Paulo Wagner de Oliveira menciona que gravação foi realizada em reunião interna do seu partido.

Desde esta quarta-feira (9), tem circulado pelas redes sociais um áudio atribuído ao ex-diretor de Cultura de Taquara Paulo Wagner de Oliveira (PT). Na gravação, há críticas à atuação dos prefeitos da região na condução da crise do coronavírus, bem como ao que Paulo classificou como elites de Taquara e da região. Também menciona que todos os candidatos a prefeito são ligados ao bolsonarismo, e que o PT deveria combater de forma mais firme esse movimento na região.

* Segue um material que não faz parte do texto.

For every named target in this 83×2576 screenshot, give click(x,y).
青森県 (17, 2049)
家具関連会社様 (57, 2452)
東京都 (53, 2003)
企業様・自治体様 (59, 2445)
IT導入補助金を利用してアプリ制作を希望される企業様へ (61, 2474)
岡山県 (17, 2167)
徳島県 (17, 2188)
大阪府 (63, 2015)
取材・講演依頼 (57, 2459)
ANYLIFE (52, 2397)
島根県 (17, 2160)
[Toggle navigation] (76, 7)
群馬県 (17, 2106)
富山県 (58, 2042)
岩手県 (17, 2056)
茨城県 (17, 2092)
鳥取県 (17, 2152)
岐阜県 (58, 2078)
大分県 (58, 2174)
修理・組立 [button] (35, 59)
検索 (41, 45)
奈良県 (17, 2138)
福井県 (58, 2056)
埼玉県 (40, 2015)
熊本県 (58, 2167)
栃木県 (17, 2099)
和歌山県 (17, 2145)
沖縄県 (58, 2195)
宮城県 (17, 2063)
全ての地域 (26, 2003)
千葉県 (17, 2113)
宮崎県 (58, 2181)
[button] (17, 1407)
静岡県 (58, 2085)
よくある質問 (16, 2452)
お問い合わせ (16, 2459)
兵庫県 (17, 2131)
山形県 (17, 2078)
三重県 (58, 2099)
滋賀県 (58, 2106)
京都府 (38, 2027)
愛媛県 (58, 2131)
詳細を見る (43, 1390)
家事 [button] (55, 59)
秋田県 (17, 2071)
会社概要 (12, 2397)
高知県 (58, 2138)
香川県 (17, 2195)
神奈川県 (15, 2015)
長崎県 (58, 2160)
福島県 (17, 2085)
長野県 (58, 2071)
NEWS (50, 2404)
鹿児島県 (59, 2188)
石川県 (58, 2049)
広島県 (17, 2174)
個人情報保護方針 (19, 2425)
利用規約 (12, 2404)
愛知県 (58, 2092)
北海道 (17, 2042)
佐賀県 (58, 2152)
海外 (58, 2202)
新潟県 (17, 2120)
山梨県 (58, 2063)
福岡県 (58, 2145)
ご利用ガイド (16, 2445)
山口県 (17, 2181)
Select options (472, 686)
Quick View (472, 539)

Contatado pela Rádio Taquara, Paulo Wagner confirmou a veracidade do áudio, dizendo que as análises contidas nele foram objeto de avaliações internas feitas em uma reunião do diretório do PT, e que não poderiam ter vazado. Segundo ele, é normal que dentro de ambientes internos da sigla, todos compartilhem suas visões sobre diversos assuntos. Paulo afirmou que o PT se manifestará em nota oficial a respeito do áudio vazado.

Mesmo assim, disse que sua posição sempre foi clara, contrária ao que ele chama de movimento bolsonarista. “Sou um cara que defendo a democracia, a liberdade, a transparência e o humanismo”, disse. Com relação às críticas que fez aos prefeitos, disse que possui um posicionamento de que os chefes dos Executivos ficaram com medo de fazer o enfrentamento a um lockdown (fechamento) de forma mais efetiva. Segundo Paulo, essa posição foi reafirmada ao prefeito de Taquara, Tito Lívio Jaeger Filho (PTB), em uma reunião na quarta-feira (9), em que manifestou o fato de que a gravação se deu em uma atividade interna e que é normal a existência de divergências pontuais sobre a condução dos projetos administrativos.

Com relação à política de alianças do PT, Paulo disse que o partido está apoiando a candidatura ligada à atual administração por entender que as políticas que estão sendo realizadas devem ser mantidas. Lembra que a sigla participa desde 2012 do governo, em um modelo que ele considera que deu certo. Segundo Paulo, ele respeita a todos os candidatos, mas acredita que as políticas em andamento precisam continuar em Taquara.

Sobre a realização de manifestações em Taquara, que ele menciona, no áudio vazado, estar organizando com movimentos de fora do município, Paulo defende a necessidade delas, no próximo ano, se continuar o que ele avalia como desmantelamento da educação, do serviço público, das privatizações, pautas lideradas pelo governo Bolsonaro. O ex-diretor afirma que sempre deixou bem claro ser oposição ao governo do presidente e que essas atividades, sem qualquer tipo de violência, devem acontecer com todos os movimentos sociais, em especial os sindicatos de trabalhadores.